## Exercise
Please recast the items below as a two-column CSV with the headers item and answer. Give one row per item, with its text and its answer each in one quoted field and any line breaks turned into spaces.

────────────────────────────────────────

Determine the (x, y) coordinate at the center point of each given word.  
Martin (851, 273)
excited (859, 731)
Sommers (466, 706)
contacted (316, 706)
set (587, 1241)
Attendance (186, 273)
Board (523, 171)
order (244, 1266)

────────────────────────────────────────

## Result of this exercise
item,answer
"Determine the (x, y) coordinate at the center point of each given word. Martin","(851, 273)"
"excited","(859, 731)"
"Sommers","(466, 706)"
"contacted","(316, 706)"
"set","(587, 1241)"
"Attendance","(186, 273)"
"Board","(523, 171)"
"order","(244, 1266)"